4M.4.FULLSTACKS: Cross-stack Compute¶
The Full Stacks provided a demonstration of how data and/or workflows are portable across stacks, and how the Full Stacks can work together to perform a cross-stack compute. The above is a representitive example of the workflow.
What they achieved¶
The Full Stacks worked together to port the TOPMed Alignment and Variant calling workflows to portable, cloud-compatible versions and then registered them on Dockstore. The teams then showed they could run the same workflow on each stack and get the same results. They verified their results were the same by using a 'checker workflow' which compared the md5sums of their results. The workflows were run up on (up to) 25 genomes in each stack.
Why is this valuable?¶
One of the core goals of the Data Commons is building multiple robust and sustainable software stacks.
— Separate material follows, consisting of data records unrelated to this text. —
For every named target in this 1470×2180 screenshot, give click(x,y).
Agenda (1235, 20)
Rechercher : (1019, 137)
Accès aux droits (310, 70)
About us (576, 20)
These stacks are not exact copies of one another, and may have varying capabilities, however their work should be replicable. That is, given the same starting data and same workflow, they should give identical answers. This is important not only for verifying results, but for sharing workflows across stacks. If a researcher wants to run half of their workflow on one stack, and the other half on another one, then the result should be exactly the same as if the entire workflow was run on a single stack. Showing that the same workflow can run on multiple stacks is an important initial step for showing cooperation, compatibility and supporting cross-stack computing.